< Prisoners: Violators or Victims? - Crossroads Ministerio Carcelario

Silhouette 1By Dr. David Schuringa

A while back I wrote to our students about what it means to be a good neighbor. When you hear this, you might immediately think of the parable of the Good Samaritan. Jesus recounts that when everyone else—even church folks—avoided the person in need on the side of the road, the Samaritan stopped, tended to the man’s wounds and put him up in an inn to recuperate.

You are a good neighbor—loving your neighbor as yourself—when you use your time, talents and treasure to help people in need. You are redeemed by the cross for this purpose, and you do it well through Crossroad Bible Institute’s prison ministry.

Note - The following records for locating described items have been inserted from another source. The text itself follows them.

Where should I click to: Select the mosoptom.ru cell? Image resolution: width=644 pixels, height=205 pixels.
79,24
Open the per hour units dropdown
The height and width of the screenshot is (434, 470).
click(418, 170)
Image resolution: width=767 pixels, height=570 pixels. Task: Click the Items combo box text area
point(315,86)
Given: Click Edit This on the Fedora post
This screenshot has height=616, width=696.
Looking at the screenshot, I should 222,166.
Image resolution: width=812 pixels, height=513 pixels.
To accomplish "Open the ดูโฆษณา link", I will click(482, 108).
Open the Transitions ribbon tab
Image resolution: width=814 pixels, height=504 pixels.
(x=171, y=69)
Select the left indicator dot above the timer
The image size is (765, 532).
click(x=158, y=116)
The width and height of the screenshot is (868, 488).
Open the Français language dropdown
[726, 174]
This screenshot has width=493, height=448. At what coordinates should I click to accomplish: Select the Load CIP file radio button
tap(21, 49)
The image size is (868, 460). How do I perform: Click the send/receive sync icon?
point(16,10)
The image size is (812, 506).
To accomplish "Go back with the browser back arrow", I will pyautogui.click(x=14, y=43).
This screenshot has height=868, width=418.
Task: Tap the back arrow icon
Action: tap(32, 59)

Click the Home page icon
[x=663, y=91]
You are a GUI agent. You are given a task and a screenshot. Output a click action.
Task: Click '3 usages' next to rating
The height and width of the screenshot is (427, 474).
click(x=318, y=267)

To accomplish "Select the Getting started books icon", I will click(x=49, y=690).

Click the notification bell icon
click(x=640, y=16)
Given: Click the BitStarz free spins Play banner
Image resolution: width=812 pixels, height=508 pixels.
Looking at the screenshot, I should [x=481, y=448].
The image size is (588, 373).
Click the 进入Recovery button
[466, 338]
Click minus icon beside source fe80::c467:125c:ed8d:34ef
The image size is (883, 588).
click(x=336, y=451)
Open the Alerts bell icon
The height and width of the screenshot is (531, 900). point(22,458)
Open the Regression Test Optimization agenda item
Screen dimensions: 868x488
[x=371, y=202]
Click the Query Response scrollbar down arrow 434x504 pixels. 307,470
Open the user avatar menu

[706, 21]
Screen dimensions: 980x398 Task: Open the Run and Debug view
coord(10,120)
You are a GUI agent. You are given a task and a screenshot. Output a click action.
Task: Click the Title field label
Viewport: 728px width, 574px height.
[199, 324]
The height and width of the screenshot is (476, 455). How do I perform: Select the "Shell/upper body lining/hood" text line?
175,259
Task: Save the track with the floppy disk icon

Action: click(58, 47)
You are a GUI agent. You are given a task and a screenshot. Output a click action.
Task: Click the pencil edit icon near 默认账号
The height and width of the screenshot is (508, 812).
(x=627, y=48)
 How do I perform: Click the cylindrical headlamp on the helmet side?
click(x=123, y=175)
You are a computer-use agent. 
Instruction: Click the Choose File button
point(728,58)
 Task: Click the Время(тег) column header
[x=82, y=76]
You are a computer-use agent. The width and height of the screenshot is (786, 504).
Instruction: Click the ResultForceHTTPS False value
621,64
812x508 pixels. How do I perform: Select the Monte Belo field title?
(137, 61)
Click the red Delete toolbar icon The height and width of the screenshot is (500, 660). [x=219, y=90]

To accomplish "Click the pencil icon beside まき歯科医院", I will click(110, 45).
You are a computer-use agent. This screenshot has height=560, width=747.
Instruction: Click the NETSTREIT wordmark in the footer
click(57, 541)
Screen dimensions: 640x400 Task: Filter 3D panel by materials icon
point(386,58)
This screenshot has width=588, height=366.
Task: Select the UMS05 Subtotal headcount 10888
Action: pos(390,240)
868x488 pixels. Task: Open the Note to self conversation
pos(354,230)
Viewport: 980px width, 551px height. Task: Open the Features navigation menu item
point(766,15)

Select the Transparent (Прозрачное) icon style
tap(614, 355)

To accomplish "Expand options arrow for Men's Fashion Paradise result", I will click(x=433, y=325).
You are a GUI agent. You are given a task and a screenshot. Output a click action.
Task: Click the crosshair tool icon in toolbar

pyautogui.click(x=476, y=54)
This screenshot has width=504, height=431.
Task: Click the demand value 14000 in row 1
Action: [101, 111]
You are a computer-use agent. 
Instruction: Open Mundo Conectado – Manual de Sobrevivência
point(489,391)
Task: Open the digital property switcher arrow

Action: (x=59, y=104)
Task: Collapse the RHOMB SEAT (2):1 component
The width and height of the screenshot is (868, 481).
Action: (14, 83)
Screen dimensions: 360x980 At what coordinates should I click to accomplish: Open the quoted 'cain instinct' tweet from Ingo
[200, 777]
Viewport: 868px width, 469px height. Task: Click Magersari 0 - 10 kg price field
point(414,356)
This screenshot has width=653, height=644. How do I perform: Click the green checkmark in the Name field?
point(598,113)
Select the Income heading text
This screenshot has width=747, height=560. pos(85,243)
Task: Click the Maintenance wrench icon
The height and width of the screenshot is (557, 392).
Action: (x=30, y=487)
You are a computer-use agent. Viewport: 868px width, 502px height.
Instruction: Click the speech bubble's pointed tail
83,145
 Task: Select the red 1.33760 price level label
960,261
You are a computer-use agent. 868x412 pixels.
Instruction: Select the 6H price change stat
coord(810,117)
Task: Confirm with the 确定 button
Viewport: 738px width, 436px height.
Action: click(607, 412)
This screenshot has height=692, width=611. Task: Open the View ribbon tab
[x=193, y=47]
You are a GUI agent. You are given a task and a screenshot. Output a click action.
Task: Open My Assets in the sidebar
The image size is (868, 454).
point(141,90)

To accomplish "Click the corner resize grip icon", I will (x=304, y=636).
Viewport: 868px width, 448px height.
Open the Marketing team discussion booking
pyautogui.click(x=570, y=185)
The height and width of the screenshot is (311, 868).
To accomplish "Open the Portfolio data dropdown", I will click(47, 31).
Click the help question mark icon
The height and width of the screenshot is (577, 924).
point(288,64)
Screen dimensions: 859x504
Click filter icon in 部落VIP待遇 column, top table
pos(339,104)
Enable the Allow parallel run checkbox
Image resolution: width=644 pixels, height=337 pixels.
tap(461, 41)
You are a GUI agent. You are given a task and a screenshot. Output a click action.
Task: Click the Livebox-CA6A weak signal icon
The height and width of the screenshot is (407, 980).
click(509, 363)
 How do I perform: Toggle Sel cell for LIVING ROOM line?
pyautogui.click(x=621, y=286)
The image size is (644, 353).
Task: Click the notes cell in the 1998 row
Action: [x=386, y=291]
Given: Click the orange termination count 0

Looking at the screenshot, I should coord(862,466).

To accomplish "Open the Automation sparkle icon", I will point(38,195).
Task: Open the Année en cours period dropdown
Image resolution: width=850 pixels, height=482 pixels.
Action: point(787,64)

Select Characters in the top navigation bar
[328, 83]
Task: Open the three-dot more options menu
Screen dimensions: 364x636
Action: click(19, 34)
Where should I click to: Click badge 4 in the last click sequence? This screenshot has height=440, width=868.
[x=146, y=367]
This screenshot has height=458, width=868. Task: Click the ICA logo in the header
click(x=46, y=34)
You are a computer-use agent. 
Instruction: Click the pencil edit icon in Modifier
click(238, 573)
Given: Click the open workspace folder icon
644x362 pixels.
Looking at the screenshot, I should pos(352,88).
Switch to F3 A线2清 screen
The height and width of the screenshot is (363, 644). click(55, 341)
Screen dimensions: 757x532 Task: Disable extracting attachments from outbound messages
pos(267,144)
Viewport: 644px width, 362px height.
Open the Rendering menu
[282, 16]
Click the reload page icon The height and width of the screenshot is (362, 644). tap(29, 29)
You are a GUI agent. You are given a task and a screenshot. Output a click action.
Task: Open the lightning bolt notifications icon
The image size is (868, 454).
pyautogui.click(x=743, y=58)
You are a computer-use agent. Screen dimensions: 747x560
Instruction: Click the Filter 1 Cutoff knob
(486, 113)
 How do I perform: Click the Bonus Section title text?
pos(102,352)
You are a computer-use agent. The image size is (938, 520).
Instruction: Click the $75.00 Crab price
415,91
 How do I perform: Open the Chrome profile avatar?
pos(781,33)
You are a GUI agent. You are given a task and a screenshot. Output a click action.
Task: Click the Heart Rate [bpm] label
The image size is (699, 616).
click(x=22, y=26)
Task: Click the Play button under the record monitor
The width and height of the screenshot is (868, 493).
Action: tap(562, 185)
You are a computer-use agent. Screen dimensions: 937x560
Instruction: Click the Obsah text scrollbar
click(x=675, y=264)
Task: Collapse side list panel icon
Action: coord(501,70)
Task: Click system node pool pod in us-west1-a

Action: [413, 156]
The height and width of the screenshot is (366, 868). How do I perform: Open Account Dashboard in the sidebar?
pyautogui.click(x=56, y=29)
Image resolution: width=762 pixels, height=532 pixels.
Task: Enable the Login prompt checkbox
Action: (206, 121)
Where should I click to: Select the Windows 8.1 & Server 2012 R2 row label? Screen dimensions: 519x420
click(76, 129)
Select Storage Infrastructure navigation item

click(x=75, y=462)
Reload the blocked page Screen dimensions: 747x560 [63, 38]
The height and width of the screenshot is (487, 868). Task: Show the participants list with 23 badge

But wait, you say! What’s wrong with this picture?

After all, the poor fellow left for dead on the side of the road was beaten by robbers—robbers not unlike some of our students. Gulp! Aren’t we skewing the correlation by saying that someone is a Good Samaritan for helping the bad guys who mistreated their victims? Since when are the perpetrators the victims we now need to help? Rather, shouldn’t we exact revenge, retaliation and retribution upon these scoundrels we call students, instead of offering grace?

The fact is that we need to apply “theo–logy,” that is, “God logic,” rather than human logic. And God logic is found in Scripture. In the Bible, when someone lands in prison, though he or she may have been the perpetrator, now, in the eyes of Jesus and the church, that person becomes a victim in desperate need of divine restoration, not retribution.

The Bible describes prisoners as the lonely ones (Matthew 25:36), the forgotten ones (Hebrews 13:3a), almost always the mistreated ones (Hebrews 13:3b), the despised ones (Psalm 69:33). All of these verses describe victims of neglect in need of unconditional grace.

Some people might still object by claiming that the prisoners in those texts were good inmates incarcerated for their faith. However, the Bible is abundantly clear that we are to treat strangers to the faith, unbelievers, in the same way we would treat “our own” (Exodus 23:9; Numbers 15:15). In fact, in those strangers we may be encountering angels unaware (Hebrews 13:2)!

But there’s much more. The beauty of this transformation is that because, through you, the inmates now experience God’s grace instead of God’s wrath, they do not remain victims. Though unloved by the world (much like the Samaritans of Jesus’ day), they become good neighbors—close to Jesus’ heart, like you.

God’s logic makes for a beautiful picture, doesn’t it?